Le nouveau cadre légal prévu par l’administration démocrate, avec approbation du Congrès, devrait prévoir des restrictions sur l’usage des témoignages indirects, c’est-à-dire non confirmés à la barre par celui qui les a produits, et les confessions obtenues sous la contrainte de techniques d’interrogatoire controversées comme la simulation de noyade (« waterboarding »). Les détenus disposeraient également de davantage de liberté pour choisir leur avocat militaire.
Ce changement du système judiciaire de Guantanamo ne devrait pourtant affecter qu’un très faible nombre de détenus. Il ne reste que 241 détenus dans la prison militaire américaine, dont 60 jugés libérables. La réforme ne devrait concerner tout au plus qu’une vingtaine de détenus, croit savoir la presse américaine, dont cinq individus soupconnés d’avoir participé aux attentats du 11-Septembre. Actuellement, le système des tribunaux d’exception est suspendu depuis le 20 janvier et le gouvernement américain devrait demander un délai de suspension supplémentaire de 4 mois afin de donner le temps au Congrès de se prononcer.
En sept ans, les tribunaux d’exception n’ont examiné que trois cas, contre 145 pour les tribunaux fédéraux. Dans le même temps, près de 800 hommes et adolescents ont été détenus à Guantanamo. La prison militaire doit fermer ses portes d’ici janvier 2010, et l’administration Obama pourrait manquer de temps pour examiner tous les dossiers. Le Wall Street Journal annonce que le transfert de certains détenus sur le sol américain est envisagé. Ceux qui ne seront pas poursuivis seront relâchés ou transferés vers d’autres pays.
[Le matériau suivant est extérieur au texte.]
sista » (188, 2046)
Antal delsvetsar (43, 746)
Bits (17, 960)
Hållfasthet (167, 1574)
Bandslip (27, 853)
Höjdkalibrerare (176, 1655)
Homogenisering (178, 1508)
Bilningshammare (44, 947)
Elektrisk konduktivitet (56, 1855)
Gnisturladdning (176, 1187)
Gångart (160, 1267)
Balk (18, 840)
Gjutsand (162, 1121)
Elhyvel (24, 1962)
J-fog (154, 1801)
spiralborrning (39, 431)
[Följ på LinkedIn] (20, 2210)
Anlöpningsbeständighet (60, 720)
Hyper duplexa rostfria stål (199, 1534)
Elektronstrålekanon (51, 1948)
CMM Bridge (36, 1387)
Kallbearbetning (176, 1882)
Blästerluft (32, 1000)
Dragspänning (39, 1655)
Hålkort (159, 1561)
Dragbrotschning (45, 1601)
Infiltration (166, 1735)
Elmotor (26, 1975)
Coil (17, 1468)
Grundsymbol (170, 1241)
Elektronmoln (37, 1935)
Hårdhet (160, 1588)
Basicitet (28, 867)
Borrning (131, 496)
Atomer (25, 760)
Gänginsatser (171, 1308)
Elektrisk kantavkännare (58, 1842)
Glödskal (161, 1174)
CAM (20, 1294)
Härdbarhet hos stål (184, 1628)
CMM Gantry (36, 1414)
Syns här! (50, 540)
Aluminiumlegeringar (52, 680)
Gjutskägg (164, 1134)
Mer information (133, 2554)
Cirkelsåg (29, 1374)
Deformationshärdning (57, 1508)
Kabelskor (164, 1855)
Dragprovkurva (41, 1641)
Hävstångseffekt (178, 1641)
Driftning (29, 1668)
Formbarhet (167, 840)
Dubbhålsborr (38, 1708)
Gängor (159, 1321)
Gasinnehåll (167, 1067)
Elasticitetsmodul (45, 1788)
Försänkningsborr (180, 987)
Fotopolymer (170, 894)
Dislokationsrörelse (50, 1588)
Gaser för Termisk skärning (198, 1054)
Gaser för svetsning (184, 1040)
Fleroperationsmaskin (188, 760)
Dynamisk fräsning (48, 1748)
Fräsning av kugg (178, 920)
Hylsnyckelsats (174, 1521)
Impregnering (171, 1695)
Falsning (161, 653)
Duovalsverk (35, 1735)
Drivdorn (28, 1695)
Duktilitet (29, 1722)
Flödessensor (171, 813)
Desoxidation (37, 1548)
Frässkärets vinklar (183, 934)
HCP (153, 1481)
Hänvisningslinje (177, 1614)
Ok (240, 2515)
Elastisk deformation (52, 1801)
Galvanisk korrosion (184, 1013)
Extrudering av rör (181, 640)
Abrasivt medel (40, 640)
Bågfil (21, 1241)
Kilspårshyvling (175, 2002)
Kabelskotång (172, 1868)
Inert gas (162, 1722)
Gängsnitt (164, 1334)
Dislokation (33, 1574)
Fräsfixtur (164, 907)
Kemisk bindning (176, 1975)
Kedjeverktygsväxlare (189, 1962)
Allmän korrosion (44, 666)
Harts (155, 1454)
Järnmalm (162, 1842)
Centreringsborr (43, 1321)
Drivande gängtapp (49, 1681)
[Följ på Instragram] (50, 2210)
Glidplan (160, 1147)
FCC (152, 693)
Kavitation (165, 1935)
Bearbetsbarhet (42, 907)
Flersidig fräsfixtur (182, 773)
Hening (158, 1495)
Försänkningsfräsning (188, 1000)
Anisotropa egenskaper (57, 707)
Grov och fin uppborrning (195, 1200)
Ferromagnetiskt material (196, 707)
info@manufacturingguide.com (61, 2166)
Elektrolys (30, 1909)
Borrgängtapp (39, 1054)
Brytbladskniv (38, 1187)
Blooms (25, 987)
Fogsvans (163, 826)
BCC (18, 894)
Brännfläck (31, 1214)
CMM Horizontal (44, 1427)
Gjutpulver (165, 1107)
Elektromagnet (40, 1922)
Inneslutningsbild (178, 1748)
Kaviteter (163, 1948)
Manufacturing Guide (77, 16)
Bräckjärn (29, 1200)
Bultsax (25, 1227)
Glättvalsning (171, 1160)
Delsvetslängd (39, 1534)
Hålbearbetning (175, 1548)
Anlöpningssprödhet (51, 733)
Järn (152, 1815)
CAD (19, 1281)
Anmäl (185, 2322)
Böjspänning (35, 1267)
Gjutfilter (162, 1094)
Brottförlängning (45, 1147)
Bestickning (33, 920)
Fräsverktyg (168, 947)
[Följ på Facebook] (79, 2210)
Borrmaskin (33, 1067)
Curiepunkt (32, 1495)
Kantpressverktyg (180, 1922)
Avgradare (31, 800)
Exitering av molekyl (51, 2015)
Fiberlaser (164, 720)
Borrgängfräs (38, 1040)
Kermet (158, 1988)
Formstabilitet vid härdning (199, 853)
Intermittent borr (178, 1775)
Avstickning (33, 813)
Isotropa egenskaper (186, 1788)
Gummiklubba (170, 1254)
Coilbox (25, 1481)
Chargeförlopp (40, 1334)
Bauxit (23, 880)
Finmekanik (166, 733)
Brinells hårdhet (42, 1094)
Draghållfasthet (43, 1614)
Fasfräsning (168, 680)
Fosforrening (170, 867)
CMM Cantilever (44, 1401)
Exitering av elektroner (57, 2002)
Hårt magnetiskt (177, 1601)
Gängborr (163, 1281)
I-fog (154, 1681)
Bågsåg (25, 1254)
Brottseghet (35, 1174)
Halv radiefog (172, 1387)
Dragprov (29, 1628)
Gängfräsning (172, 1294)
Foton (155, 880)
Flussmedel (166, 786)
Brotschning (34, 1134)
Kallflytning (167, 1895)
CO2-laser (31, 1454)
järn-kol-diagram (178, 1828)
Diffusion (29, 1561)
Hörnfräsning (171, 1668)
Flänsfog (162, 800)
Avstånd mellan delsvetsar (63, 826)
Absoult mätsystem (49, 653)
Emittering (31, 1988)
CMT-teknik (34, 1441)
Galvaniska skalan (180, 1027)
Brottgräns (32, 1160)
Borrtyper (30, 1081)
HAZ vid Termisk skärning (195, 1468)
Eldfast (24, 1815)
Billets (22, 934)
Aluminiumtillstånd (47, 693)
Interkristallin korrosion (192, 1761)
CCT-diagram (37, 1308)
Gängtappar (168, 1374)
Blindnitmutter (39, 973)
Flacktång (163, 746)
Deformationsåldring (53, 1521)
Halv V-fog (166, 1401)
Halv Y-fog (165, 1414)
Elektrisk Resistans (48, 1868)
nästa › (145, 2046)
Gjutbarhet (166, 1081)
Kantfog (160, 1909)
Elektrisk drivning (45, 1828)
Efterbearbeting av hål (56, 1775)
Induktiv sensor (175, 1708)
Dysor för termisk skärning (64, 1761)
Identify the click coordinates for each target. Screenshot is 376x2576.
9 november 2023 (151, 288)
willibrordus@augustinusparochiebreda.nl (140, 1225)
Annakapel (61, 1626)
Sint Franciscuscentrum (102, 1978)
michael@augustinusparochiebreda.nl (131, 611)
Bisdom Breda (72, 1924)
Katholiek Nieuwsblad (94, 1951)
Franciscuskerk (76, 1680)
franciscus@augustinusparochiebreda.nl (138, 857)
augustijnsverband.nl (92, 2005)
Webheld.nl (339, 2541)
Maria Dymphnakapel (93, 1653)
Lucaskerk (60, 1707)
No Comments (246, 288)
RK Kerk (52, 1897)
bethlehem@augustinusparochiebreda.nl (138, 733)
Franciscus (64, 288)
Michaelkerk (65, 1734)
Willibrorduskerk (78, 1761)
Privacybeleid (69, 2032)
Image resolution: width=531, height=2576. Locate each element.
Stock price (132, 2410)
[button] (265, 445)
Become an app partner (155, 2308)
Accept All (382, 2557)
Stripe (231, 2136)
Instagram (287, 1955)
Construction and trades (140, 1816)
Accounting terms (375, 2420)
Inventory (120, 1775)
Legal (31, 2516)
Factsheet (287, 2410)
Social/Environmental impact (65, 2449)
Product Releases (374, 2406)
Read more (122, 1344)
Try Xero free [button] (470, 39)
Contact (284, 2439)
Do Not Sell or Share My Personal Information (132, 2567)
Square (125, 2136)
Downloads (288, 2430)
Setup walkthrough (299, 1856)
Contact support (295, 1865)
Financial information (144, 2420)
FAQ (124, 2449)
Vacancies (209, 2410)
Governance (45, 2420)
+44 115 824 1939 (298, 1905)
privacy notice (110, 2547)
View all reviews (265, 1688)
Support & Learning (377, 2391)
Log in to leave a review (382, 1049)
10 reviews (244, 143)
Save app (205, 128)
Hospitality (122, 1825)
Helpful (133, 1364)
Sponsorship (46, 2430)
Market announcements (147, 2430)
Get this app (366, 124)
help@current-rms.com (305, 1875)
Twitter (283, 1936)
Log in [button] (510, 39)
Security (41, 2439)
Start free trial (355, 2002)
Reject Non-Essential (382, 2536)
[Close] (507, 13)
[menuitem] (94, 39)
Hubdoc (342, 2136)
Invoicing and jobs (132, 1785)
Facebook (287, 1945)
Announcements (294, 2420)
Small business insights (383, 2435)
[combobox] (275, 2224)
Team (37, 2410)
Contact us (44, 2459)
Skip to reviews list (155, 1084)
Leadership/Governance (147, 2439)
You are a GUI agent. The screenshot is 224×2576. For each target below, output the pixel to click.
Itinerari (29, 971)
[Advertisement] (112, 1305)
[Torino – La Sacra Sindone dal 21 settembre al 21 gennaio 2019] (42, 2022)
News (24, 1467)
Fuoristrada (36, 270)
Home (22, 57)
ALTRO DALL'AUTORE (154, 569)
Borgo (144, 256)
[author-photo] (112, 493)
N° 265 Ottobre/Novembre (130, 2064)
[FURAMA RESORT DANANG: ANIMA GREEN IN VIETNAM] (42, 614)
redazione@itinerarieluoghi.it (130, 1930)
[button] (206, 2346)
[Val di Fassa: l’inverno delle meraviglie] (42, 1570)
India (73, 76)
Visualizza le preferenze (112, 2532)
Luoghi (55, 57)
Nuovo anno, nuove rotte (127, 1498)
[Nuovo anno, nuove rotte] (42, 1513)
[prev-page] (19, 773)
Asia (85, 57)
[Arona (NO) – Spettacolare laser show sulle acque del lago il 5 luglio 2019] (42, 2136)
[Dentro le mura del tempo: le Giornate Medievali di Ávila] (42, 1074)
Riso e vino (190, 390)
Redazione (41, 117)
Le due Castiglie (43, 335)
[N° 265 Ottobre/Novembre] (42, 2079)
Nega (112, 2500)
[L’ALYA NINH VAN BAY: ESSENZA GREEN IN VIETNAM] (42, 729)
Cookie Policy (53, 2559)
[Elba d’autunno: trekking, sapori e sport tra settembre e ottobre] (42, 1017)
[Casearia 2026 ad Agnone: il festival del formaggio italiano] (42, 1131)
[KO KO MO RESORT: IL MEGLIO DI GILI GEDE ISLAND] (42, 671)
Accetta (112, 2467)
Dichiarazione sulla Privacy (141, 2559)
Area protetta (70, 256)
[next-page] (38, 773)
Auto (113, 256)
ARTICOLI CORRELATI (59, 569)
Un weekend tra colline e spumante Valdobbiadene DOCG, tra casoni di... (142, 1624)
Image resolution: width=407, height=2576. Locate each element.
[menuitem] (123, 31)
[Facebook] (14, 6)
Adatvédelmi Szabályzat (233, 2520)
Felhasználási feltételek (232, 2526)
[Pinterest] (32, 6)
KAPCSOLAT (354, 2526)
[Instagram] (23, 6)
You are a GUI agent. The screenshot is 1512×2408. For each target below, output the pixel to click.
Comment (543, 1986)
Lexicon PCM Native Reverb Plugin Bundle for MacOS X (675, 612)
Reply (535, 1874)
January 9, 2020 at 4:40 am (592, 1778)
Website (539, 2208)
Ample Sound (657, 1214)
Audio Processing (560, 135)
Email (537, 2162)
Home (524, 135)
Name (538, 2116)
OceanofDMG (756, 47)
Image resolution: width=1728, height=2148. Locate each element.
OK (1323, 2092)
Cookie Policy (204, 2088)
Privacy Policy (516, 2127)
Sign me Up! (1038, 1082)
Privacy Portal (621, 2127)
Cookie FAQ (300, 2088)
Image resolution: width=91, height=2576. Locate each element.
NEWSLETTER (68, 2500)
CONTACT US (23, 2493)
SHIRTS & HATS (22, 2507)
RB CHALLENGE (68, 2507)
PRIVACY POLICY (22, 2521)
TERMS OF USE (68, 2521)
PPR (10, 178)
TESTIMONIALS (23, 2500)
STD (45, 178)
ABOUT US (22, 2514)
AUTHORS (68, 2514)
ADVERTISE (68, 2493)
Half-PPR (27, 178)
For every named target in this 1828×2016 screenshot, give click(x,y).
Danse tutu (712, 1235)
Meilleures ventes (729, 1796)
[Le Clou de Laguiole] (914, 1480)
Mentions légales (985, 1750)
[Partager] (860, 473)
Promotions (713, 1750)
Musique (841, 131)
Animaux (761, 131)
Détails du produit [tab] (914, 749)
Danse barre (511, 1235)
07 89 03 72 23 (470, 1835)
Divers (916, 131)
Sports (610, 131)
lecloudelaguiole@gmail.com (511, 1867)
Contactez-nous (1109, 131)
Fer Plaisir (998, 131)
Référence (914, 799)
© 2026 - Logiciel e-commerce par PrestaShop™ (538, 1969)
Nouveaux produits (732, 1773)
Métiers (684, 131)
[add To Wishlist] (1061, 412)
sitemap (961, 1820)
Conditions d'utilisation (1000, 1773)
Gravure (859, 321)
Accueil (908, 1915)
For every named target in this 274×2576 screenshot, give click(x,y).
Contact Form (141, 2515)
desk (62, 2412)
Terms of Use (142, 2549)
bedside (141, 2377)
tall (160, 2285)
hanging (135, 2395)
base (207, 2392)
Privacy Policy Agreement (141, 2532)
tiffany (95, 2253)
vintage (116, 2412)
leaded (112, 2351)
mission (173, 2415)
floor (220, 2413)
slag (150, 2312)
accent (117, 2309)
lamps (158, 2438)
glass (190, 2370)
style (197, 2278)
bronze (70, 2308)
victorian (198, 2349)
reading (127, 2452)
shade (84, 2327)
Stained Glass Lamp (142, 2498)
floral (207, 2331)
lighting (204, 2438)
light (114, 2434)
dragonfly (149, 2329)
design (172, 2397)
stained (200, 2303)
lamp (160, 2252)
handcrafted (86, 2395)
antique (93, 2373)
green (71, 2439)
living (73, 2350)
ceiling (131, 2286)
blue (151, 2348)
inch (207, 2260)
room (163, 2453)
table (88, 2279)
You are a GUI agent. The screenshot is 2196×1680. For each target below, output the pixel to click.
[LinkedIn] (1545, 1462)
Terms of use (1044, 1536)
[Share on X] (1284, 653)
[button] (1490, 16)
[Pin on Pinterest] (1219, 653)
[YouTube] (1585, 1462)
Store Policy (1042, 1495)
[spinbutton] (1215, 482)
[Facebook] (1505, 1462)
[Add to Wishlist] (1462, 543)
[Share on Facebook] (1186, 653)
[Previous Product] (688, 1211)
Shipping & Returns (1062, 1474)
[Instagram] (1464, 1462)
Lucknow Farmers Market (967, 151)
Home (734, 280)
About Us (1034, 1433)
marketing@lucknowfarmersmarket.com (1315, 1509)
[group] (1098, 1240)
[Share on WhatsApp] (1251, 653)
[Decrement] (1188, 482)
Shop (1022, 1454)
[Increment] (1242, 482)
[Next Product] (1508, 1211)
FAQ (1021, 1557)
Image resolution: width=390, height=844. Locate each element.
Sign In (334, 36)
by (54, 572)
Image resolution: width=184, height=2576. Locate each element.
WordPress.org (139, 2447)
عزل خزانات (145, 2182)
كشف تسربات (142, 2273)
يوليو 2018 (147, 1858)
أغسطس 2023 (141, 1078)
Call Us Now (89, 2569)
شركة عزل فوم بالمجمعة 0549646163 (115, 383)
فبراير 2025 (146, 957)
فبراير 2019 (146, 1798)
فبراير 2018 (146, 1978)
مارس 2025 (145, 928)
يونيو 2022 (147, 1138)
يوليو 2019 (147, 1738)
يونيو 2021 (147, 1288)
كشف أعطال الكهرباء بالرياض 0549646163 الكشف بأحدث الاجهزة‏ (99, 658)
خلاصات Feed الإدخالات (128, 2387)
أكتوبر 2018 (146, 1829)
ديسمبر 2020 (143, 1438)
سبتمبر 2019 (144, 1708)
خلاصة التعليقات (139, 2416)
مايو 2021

Vendredi, l’Algérien Lakhdar Boumediene a été transféré vers la France.
« RÉGIME ILLÉGAL DE DÉTENTION »
La décision de Barack Obama n’a pas manqué de faire réagir les associations de défense de droits de l’homme outre-atlantique. « Relancer les tribunaux militaires vide de son sens la fermeture de Guantanamo », a souligné Human Rights Watch, alors qu’Amnesty International a rappelé que « les commissions militaires faisaient partie d’un régime illégal de détention et étaient destinées à faciliter les condamnations ».
Pour l’American Civil Liberties Union (ACLU), principale association de défense des droits civiques, il est « dommage qu’Obama tente de relancer une politique vouée à l’échec ». « Même avec les modifications annoncées, les commissions ne seront pas légitimes », rappelle Jonathan Hafetz de l’ACLU. C’est la continuation de la politique de détention de l’administration Bush« . Selon ses conseillers, M. Obama, qui s’était élevé pendant la campagne contre »les commissions militaires illégitimes" de son prédecesseur, a tranché pour une modification car il était trop difficile de juger tous les détenus dans des tribunaux civils.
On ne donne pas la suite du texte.